INSTRUCTIONS:
A – Please copy the stretch of the markets commentary from "Fed-funds futures contracts" through "gradual rate hikes.", renaming "probability" to "likelihood" everywhere it occurs.
B – Translate this sentence from the markets commentary into Spanish: "U.S stocks are set to open in the red (-0.1%)."

EXTRACTED TEXT:
---*---

Bond Dealers Playing Catch Up

Thursday March 2: Five things the markets are talking about

Fed-funds futures contracts suggest traders now expect the Fed to lift rates this month.

Currently, the market shows a +80% probability for an increase on March 15, more than double the probability accessed on Tuesday.

The market is also suggesting a +53% chance of three-rate increases by the end of the year, up from +42% yesterday.

The shift comes as Fed officials continue to hint more strongly this week that a move is increasingly “likely.” Helping the odds was U.S data yesterday, the Fed’s preferred gauge of inflation, PCE price index, is nearing its target annual rate of +2% (+1.9%).

Note: Fed’s Brainard (Dove, voter): ready to increase interest rates soon because of the improvement in global conditions and continuous growth, while Fed’s Kaplan (Moderate, voter): reiterated Fed should begin process of gradual rate hikes.

Fed Chair Yellen gives an address on the U.S economic outlook on Friday in Chicago.

1. Equities trade atop record levels

Regional bourses are not been left out; they too are willing to head towards the lofty record heights experienced by U.S indexes.

Overnight, Tokyo shares jumped to the highest since December 2015 after U.S. indexes set new records on signs growth is firming globally. Japan’s Topix climbed +0.8%, despite paring an earlier gain of as much as +1.4%.

Down-under, the Australia’s S&P/ASX 200 Index rose +1.3%, the most since November. While the Jakarta Composite Index jumped +1%, it’s biggest advance this year. Elsewhere, the Hang Seng erased gains after briefly topping the psychological 24,000 print.

In Europe, equity indices are trading mixed to lower, consolidating some of yesterday’s gains after a raft of corporate earnings pre-market, and as political concerns in France weigh. Financials are weighing Eurostoxx while commodity and mining stocks are providing some early support in the FTSE 100.

U.S stocks are set to open in the red (-0.1%).

---*---

DATASET SECTION:

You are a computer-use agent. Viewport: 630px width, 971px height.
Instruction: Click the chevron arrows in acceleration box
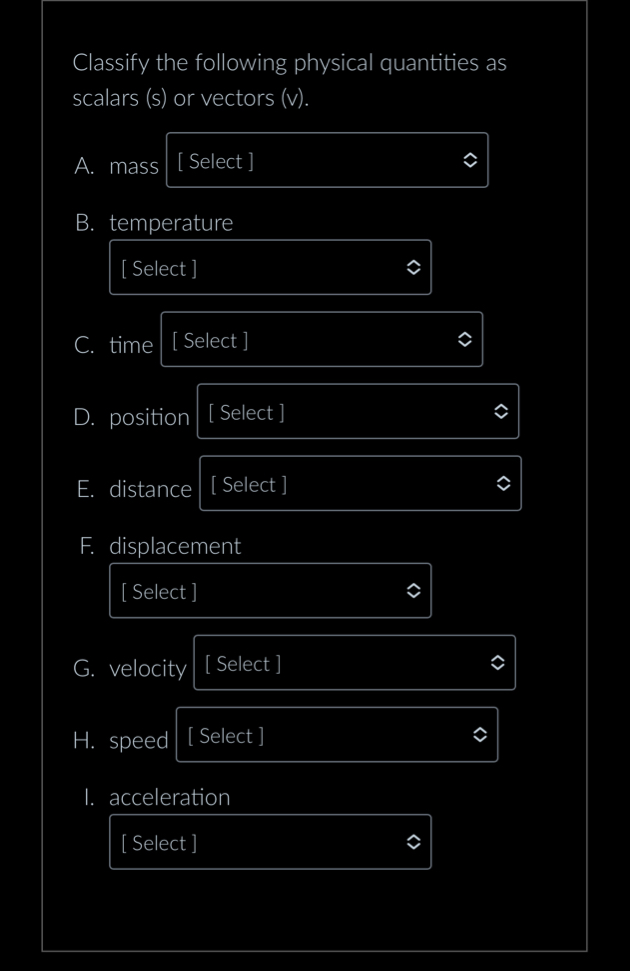point(413,842)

---*---

TASK SOLUTIONS:
A –
Fed-funds futures contracts suggest traders now expect the Fed to lift rates this month.

Currently, the market shows a +80% likelihood for an increase on March 15, more than double the likelihood accessed on Tuesday.

The market is also suggesting a +53% chance of three-rate increases by the end of the year, up from +42% yesterday.

The shift comes as Fed officials continue to hint more strongly this week that a move is increasingly “likely.” Helping the odds was U.S data yesterday, the Fed’s preferred gauge of inflation, PCE price index, is nearing its target annual rate of +2% (+1.9%).

Note: Fed’s Brainard (Dove, voter): ready to increase interest rates soon because of the improvement in global conditions and continuous growth, while Fed’s Kaplan (Moderate, voter): reiterated Fed should begin process of gradual rate hikes.

B – Las acciones estadounidenses se perfilan para abrir en rojo (-0,1 %).